The very talented economist and game theorist Ariel Rubinstein on Steven Levitt’s Freakanomics (via Tom Slee over at Whimsley):
Freakonomics lashes out at the entire world from the Olympus of economics. My response is an outline of “my new book”—Freak- Freakonomics. In my (“brilliant . . . ”) book, I will borrow from the structure and text of Freakonomics. I will show that if one also looks upon economists, including Levitt, as economic agents, one can use the insights of Freakonomics to lash out against . . . economics and economists.
Like Levitt, I have no central theme. My book will be a series of observations—some about economics, some about Freakonomics—that I hope the reader will find intriguing.
Chapter 1: is imperialism still alive?
Economists believe that they have a lot to contribute to any field—sociology, zoology or criminology. The academic imperialism of economics has something in common with political imperialism. Therefore, I will begin my chapter with a fascinating historical review where we will learn that imperialism stemmed from the perceived superiority of the conquering people over the conquered peoples, and that the role of the conqueror is to disseminate its lofty culture.
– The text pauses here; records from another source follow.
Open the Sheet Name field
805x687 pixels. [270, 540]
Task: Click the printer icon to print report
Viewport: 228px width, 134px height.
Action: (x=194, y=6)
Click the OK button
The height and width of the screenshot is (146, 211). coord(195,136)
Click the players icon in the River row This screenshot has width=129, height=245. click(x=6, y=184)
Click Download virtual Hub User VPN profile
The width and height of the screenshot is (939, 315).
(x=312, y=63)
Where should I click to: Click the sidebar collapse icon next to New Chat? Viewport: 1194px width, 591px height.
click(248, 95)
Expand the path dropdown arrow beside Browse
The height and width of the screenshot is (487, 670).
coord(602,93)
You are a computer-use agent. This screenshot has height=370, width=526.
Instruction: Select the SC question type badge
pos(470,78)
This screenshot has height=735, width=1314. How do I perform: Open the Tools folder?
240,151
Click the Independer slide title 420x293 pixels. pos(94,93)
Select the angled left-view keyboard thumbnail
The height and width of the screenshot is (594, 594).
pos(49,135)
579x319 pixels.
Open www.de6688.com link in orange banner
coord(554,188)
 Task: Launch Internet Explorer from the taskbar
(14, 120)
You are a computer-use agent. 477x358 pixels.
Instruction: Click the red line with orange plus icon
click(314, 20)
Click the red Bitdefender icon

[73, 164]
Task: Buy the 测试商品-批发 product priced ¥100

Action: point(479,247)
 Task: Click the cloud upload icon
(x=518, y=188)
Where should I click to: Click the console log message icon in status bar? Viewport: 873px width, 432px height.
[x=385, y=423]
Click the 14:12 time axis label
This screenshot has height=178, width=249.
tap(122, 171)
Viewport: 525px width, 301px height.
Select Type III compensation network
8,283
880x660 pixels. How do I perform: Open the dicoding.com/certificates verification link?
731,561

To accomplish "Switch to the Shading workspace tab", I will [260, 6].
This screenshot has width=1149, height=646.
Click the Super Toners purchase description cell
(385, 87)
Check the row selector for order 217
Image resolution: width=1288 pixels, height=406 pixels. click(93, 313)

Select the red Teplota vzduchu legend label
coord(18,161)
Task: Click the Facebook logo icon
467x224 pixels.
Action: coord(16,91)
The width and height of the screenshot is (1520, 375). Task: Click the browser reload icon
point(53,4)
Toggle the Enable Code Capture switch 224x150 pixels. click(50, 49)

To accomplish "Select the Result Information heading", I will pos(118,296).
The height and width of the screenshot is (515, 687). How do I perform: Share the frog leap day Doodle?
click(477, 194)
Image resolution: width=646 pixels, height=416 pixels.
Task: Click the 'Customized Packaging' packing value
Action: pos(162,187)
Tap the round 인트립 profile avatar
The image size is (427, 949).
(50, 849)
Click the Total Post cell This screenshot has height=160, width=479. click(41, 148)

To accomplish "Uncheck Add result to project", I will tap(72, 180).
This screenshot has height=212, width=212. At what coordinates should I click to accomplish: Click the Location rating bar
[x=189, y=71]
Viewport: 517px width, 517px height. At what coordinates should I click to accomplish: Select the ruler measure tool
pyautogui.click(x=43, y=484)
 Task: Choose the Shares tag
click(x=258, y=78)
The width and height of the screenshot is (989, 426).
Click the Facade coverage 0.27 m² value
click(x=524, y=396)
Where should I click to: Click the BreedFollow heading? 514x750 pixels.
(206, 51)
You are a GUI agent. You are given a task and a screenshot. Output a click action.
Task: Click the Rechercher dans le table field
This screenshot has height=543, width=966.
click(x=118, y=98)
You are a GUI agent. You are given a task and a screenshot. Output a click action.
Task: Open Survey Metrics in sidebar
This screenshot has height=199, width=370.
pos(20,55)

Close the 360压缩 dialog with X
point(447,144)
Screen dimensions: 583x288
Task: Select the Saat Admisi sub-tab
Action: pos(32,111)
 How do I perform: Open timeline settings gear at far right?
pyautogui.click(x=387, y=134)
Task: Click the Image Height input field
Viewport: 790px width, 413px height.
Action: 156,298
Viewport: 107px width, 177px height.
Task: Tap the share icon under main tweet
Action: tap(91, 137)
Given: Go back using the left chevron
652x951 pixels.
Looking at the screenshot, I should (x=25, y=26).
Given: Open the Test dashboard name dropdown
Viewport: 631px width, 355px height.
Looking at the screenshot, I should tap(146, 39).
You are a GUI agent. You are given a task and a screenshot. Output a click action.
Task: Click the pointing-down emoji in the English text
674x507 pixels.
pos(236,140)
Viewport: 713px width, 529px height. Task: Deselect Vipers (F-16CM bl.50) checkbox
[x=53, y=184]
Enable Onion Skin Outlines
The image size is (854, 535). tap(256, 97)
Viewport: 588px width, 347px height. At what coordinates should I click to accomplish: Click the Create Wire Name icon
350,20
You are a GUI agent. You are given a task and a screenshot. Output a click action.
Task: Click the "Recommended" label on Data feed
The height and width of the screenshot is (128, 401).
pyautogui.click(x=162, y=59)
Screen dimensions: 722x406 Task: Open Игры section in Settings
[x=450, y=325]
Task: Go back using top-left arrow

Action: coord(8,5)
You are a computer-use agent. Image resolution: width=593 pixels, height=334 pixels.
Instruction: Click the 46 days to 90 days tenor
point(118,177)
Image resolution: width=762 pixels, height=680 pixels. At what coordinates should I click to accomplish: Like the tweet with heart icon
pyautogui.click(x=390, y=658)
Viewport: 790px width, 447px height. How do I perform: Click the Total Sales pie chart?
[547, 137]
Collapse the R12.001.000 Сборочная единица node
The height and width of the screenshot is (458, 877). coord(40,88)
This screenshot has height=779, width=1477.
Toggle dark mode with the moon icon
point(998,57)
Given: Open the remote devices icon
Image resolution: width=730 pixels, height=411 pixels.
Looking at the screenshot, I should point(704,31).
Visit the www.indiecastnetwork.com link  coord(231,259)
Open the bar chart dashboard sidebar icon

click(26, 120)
From here, I will move to describe Freakonomics as a typical work of academic imperialism. The complex interplay of feelings of superiority and deficiency has driven every empire, and economics is no different. Levitt: “Economics is a science with excellent tools for gaining answers, but a serious shortage of interesting questions”(xi). Freakonomics makes statistical reasoning, which is used in all the sciences, look like a subdued colony of economics. Furthermore, Freakonomics expresses the aspiration to expand economics to encompass any question that requires the use of common sense.